We have shown the spatial variations in the agricultural sector and therefore offer an opportunity for development agencies to better target interventions to enhance agricultural adaptation. Vulnerabilities of Talensi, Nabdam, Garu-Tempane and Kassena-Nankana West Districts could greatly be reduced by enhancing irrigation facilities, as the few dams/dugouts in these districts are largely for watering animals. Providing or improving irrigation will reduce susceptibilities of the sector to droughts/high temperature, will reduce the reliance on rainfed agriculture greatly and enable all year round farming. This could increase productivity and help to alleviate poverty.

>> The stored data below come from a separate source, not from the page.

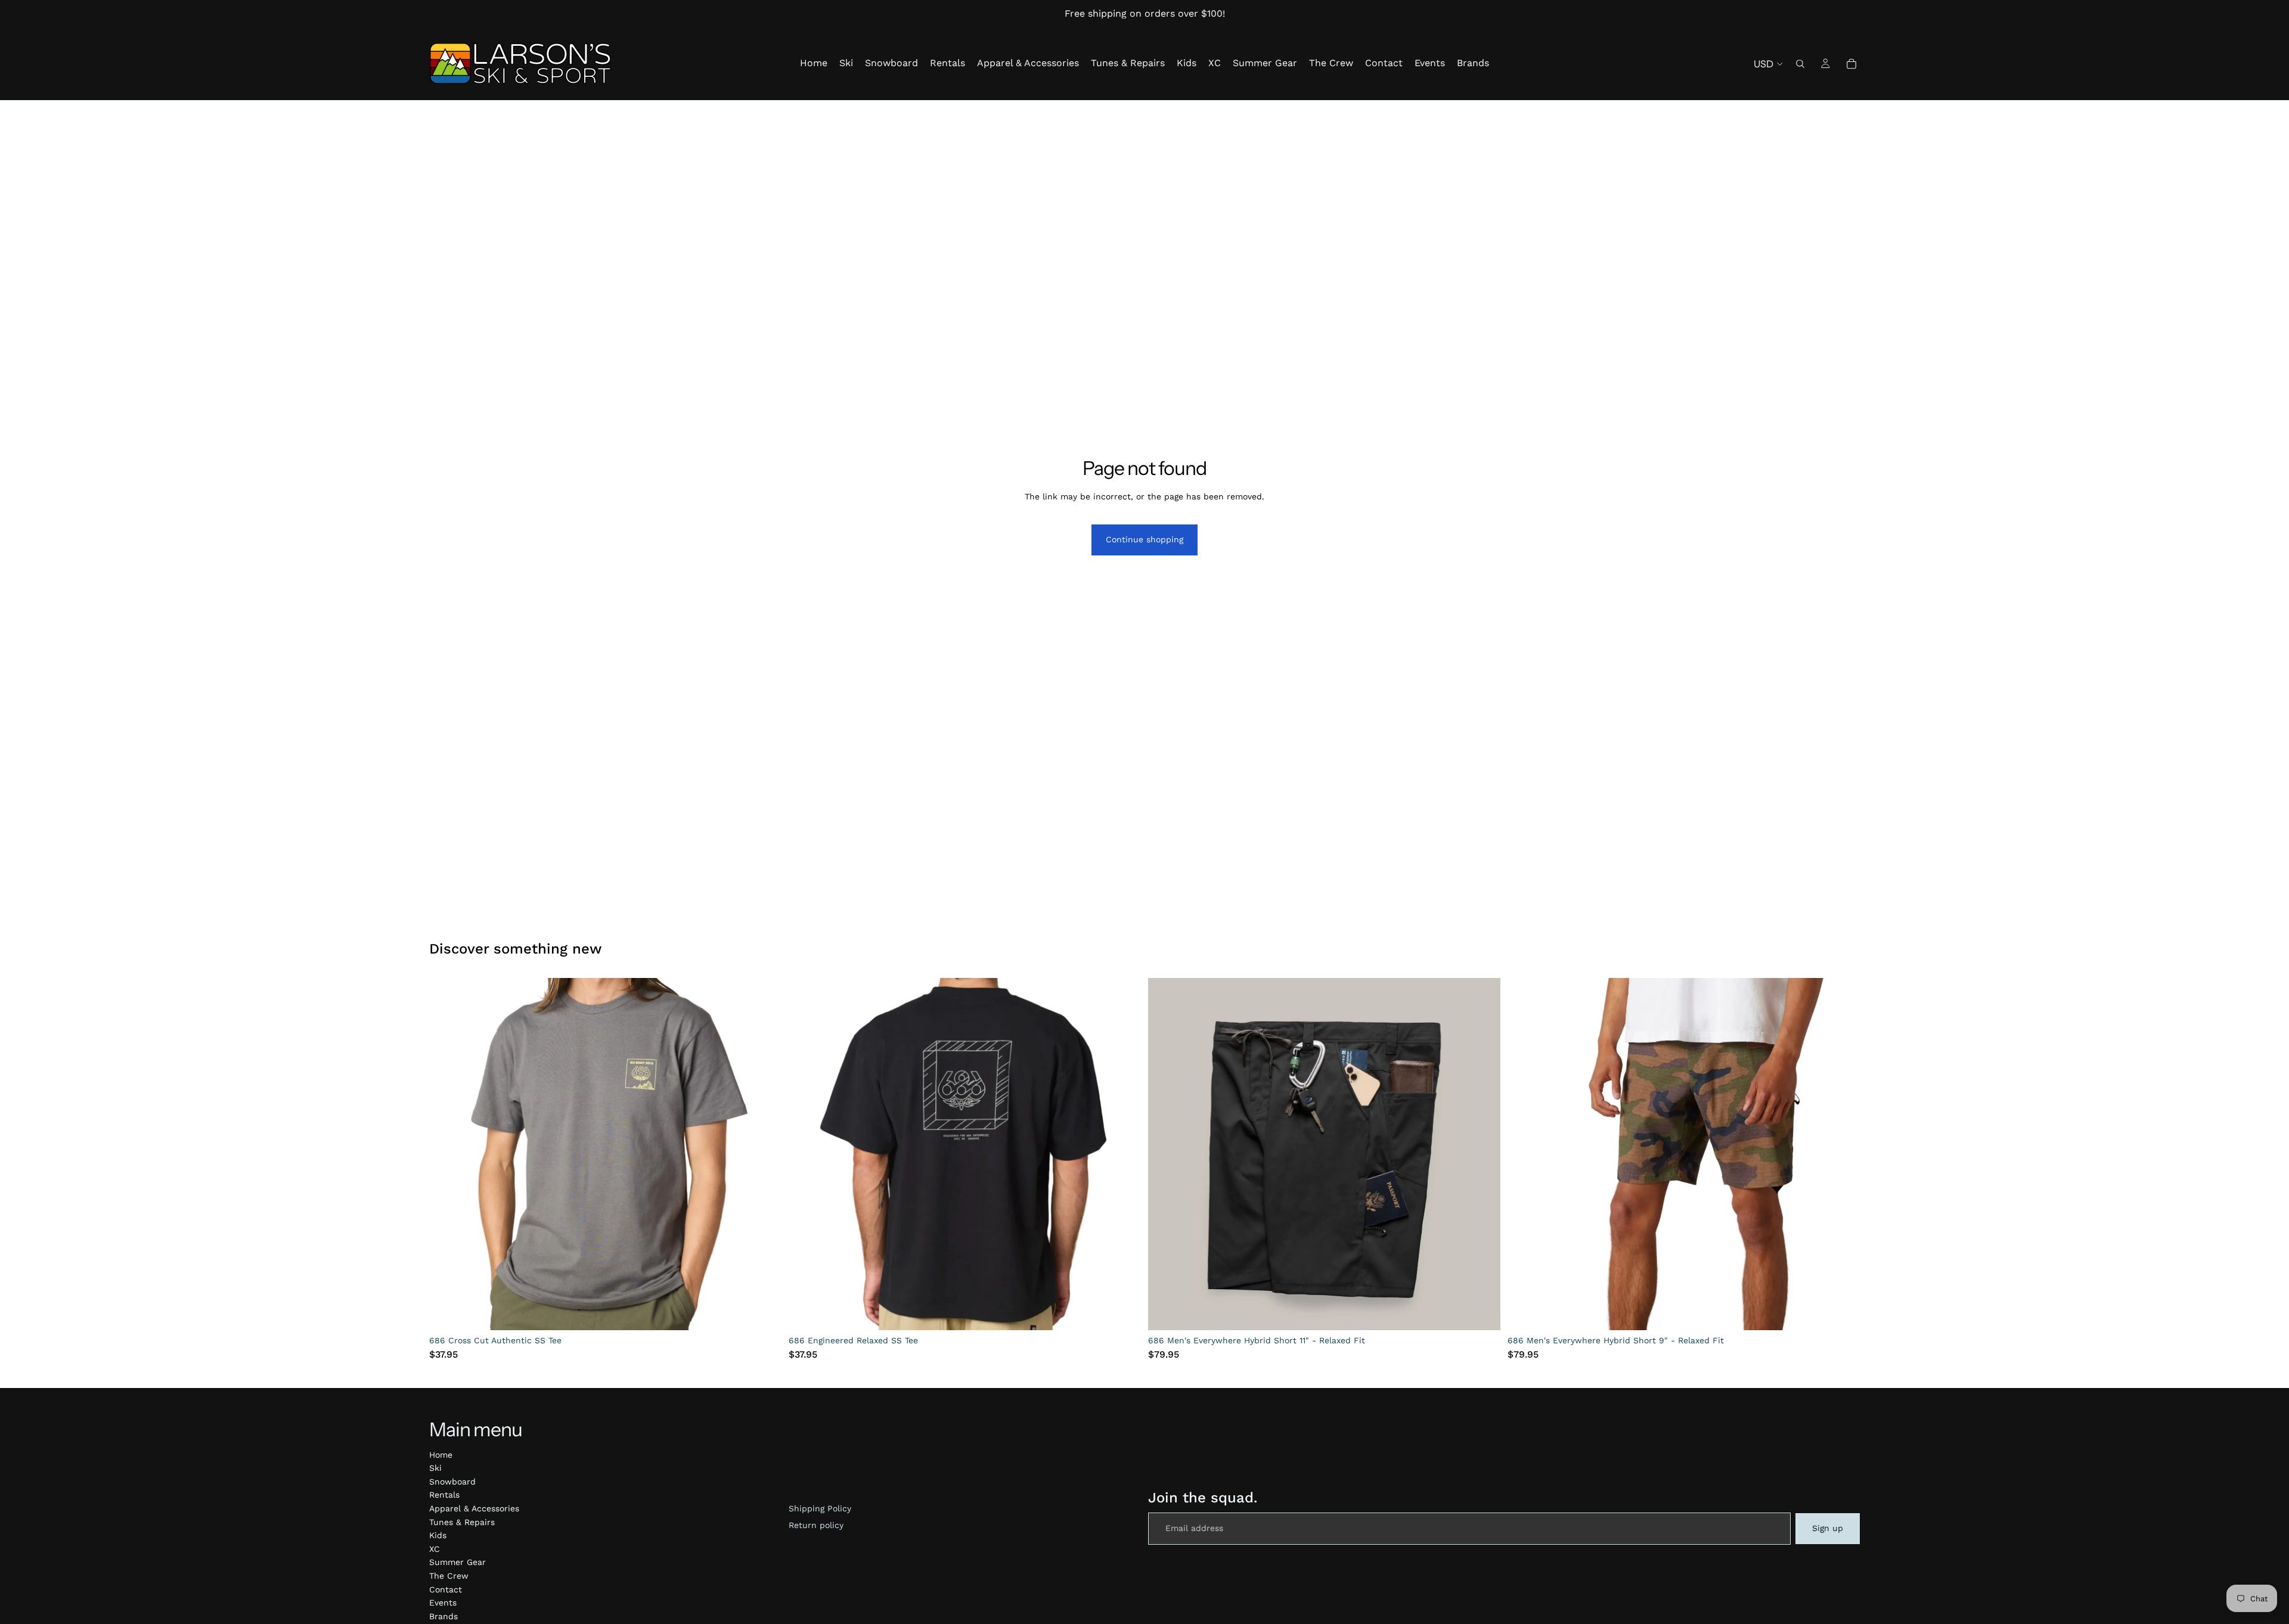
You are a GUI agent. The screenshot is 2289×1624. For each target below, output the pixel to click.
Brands (443, 1616)
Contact (445, 1589)
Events (443, 1602)
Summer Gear (457, 1562)
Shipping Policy (820, 1508)
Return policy (816, 1525)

Additionally, the various districts have potential (captured as investment opportunities under adaptive capacity) that could be tapped to diversify their economies, reducing dependence on agriculture in order to alleviate poverty and enhance adaptation to all hazards affecting the sector.

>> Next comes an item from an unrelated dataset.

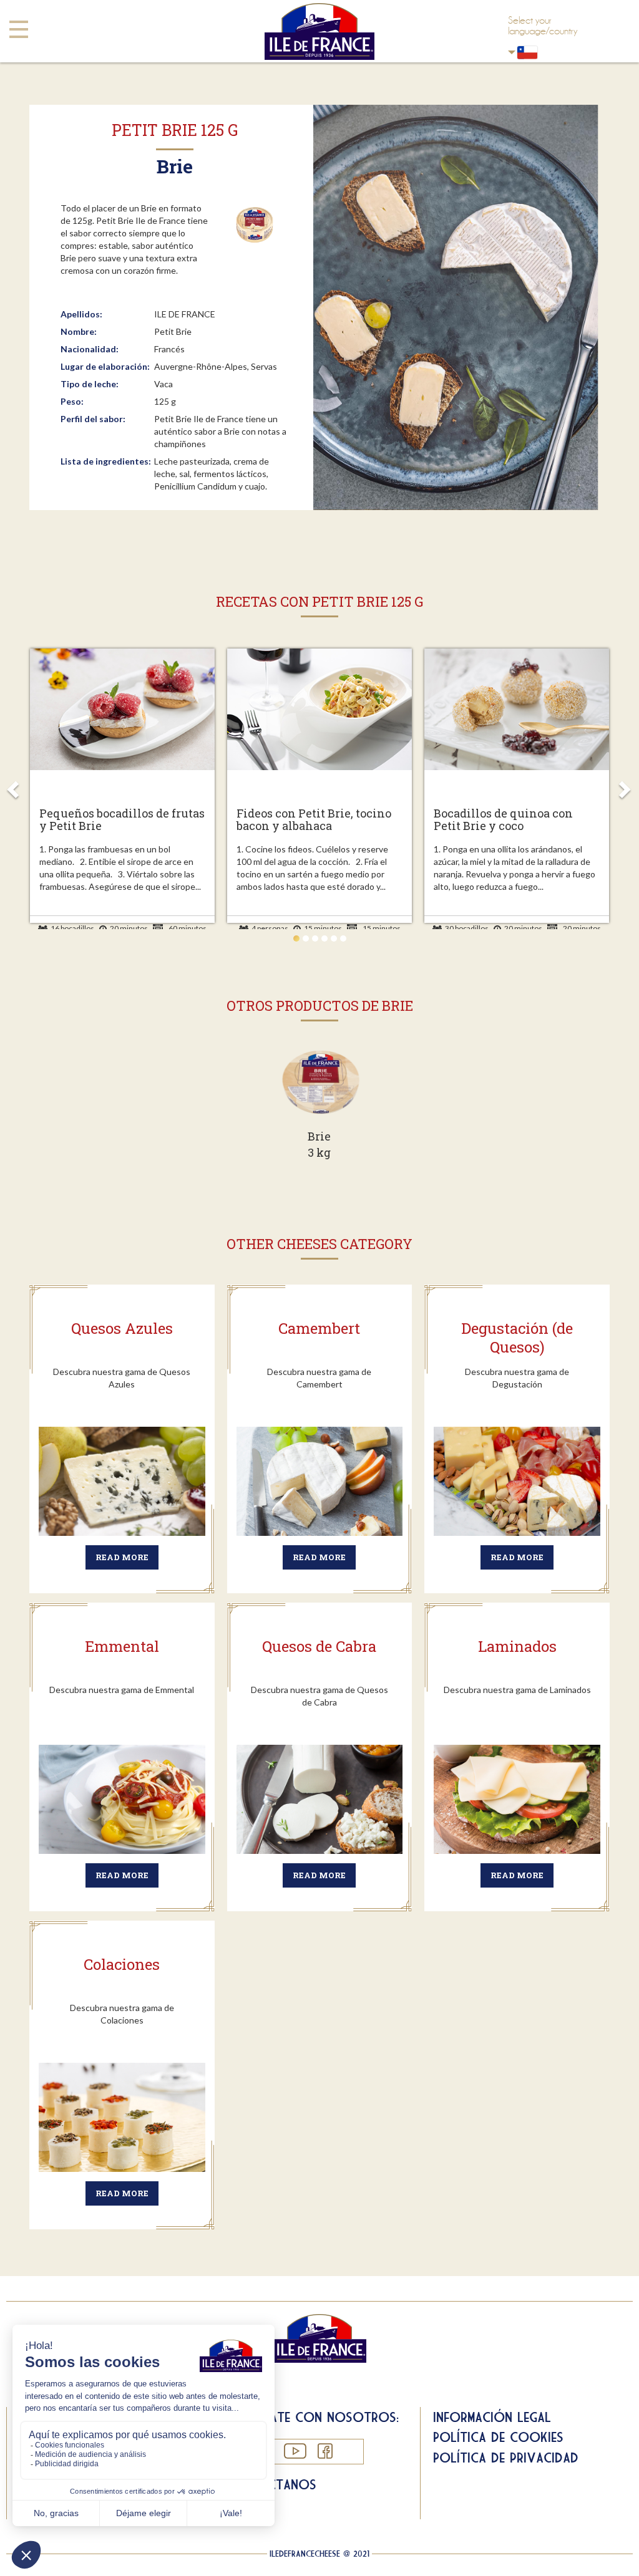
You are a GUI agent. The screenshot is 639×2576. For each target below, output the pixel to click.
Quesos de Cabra (319, 1646)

There is an urgent need to improve healthcare by increasing health facilities and staffing, and undertaking health campaigns, especially in rural districts. This needs to be coupled with actions to reduce healthcare costs, especially for the poor. Such actions include development of Community-based Health Planning Services (CHPS) compounds and other health facilities, immunisations, vaccinations, distribution of insecticide-treated bed nets, deworming, nutritional treatments, and outreach programs aimed at sensitising the people on preventive measures. In Bolgatanga and Bawku Municipalities, insecticide bed nets could be distributed, while in the rural districts, investment in more health facilities would ease pressure on those in the towns and help to build adaptive capacity. CHPS compounds are particularly important in rural areas as health facilities are inadequate and settlements are dispersed. Incentives could encourage health personnel to take up posts in the rural areas. The health insurance scheme, which is pro-poor, should be strengthened.

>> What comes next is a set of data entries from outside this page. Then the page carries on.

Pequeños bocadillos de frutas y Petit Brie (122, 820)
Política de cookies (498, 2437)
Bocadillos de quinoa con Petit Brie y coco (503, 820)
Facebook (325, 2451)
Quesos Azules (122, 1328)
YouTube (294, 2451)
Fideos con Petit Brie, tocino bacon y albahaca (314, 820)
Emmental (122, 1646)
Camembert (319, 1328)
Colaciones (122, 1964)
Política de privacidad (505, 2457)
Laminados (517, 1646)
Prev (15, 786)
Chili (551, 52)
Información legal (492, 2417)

Groundwater should be harnessed (for both agriculture and domestic use), but there is need for further research into the sustainability of its extraction to enhance adaptation. The eastern part of the Talensi District in particular has high groundwater recharge rates that could be exploited to enhance adaptation. In the housing sector, building and land use regulations and buffer zones should be enforced in towns/villages along rivers/big streams, ensuring hazard-prone areas are not used for settlements and to protect river banks. This would reduce exposure and sensitivity. Rainwater harvesting technologies in Bolgatanga, Navrongo and Bawku and included in the building codes should be introduced to reduce run-off, extending also to the capitals of the rural districts, as these will soon develop into bigger towns. Roads need improving to increase the movement of goods and services, particularly agricultural goods and emergency services. These efforts can together enhance the adaptive capacity of the area and ultimately reduce vulnerability as they will also invariably reduce susceptibilities.